Ferner ist in den elastischen Wirkwaaren die Naht immer so einzurichten, daſs die
Lagen ihres Fadens nicht straff gerade gestreckt, sondern vielfach gebogen sind,
damit sie selbst mit elastisch ist und beim Verziehen der Waaren nicht reifst;
deshalb verwendet man von Handnähten hauptsächlich die überwendliche und zum Theile
auch die Rückstich-Naht, von Maschinennähten aber nur die Maschen- (Kettenstich-)
Naht, welche zum Theile auch zur überwendlichen Naht umgebildet worden ist.

Schriftliche Aufgabe 1: Übertrage diesen Satz aus dem Textauszug über Nähte in Wirkwaren ins Englische: „Ferner ist in den elastischen Wirkwaaren die Naht immer so einzurichten, daſs die Lagen ihres Fadens nicht straff gerade gestreckt, sondern vielfach gebogen sind, damit sie selbst mit elastisch ist und beim Verziehen der Waaren nicht reifst; deshalb verwendet man von Handnähten hauptsächlich die überwendliche und zum Theile auch die Rückstich-Naht, von Maschinennähten aber nur die Maschen- (Kettenstich-) Naht, welche zum Theile auch zur überwendlichen Naht umgebildet worden ist."
Der Textauszug und die Datensätze stammen aus unterschiedlichen Quellen.

Datensätze:
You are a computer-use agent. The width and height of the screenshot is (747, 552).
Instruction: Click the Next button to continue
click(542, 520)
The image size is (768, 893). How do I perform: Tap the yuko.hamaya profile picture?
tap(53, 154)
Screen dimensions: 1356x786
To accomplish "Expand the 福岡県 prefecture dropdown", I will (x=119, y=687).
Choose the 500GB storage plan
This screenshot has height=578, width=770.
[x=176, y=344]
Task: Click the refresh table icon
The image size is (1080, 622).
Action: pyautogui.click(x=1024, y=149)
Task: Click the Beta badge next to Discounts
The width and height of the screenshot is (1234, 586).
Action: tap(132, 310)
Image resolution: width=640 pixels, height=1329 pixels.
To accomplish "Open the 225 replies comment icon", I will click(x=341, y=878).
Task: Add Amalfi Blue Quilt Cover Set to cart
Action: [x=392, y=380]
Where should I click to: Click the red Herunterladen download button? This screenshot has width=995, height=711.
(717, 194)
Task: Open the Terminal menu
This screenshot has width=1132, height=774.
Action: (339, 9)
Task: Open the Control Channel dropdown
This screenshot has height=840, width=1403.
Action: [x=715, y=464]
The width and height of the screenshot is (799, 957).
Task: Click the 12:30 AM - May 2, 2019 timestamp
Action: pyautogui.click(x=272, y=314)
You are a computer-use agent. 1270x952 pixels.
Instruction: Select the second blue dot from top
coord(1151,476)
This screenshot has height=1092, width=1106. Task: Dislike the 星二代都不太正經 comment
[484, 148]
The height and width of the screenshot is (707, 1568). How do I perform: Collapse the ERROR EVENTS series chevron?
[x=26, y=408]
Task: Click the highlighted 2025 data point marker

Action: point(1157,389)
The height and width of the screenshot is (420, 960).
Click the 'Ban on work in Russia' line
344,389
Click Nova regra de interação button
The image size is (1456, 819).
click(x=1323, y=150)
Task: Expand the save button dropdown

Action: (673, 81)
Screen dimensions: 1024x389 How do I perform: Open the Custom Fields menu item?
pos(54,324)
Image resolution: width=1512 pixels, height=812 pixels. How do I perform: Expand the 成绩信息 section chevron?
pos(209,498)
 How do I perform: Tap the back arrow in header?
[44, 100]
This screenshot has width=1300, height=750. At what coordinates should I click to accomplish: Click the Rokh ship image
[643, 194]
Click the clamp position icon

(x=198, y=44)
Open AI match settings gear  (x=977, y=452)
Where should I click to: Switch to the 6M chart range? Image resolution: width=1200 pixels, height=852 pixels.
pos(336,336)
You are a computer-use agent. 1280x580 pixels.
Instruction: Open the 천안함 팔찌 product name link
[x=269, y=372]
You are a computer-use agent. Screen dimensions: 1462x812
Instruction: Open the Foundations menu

Schriftliche Aufgabe 2: Schreibe aus den Datensätzen die Zeilen ab: Beginne bei der Zeile, die „Screen dimensions: 1356x786“ enthält, und höre nach der Zeile auf, die „pos(54,324)“ enthält.

Antwort 1: Furthermore, in elastic knitted goods the seam must always be arranged so that the layers of its thread are not stretched taut and straight but are bent many times over, so that the seam itself is elastic as well and does not tear when the goods are pulled out of shape; for this reason, of the hand seams one mainly uses the overcast seam and in part also the backstitch seam, but of the machine seams only the loop (chain-stitch) seam, which has in part also been adapted into the overcast seam.

Antwort 2:
Screen dimensions: 1356x786
To accomplish "Expand the 福岡県 prefecture dropdown", I will (x=119, y=687).
Choose the 500GB storage plan
This screenshot has height=578, width=770.
[x=176, y=344]
Task: Click the refresh table icon
The image size is (1080, 622).
Action: pyautogui.click(x=1024, y=149)
Task: Click the Beta badge next to Discounts
The width and height of the screenshot is (1234, 586).
Action: tap(132, 310)
Image resolution: width=640 pixels, height=1329 pixels.
To accomplish "Open the 225 replies comment icon", I will click(x=341, y=878).
Task: Add Amalfi Blue Quilt Cover Set to cart
Action: [x=392, y=380]
Where should I click to: Click the red Herunterladen download button? This screenshot has width=995, height=711.
(717, 194)
Task: Open the Terminal menu
This screenshot has width=1132, height=774.
Action: (339, 9)
Task: Open the Control Channel dropdown
This screenshot has height=840, width=1403.
Action: [x=715, y=464]
The width and height of the screenshot is (799, 957).
Task: Click the 12:30 AM - May 2, 2019 timestamp
Action: pyautogui.click(x=272, y=314)
You are a computer-use agent. 1270x952 pixels.
Instruction: Select the second blue dot from top
coord(1151,476)
This screenshot has height=1092, width=1106. Task: Dislike the 星二代都不太正經 comment
[484, 148]
The height and width of the screenshot is (707, 1568). How do I perform: Collapse the ERROR EVENTS series chevron?
[x=26, y=408]
Task: Click the highlighted 2025 data point marker

Action: point(1157,389)
The height and width of the screenshot is (420, 960).
Click the 'Ban on work in Russia' line
344,389
Click Nova regra de interação button
The image size is (1456, 819).
click(x=1323, y=150)
Task: Expand the save button dropdown

Action: (673, 81)
Screen dimensions: 1024x389 How do I perform: Open the Custom Fields menu item?
pos(54,324)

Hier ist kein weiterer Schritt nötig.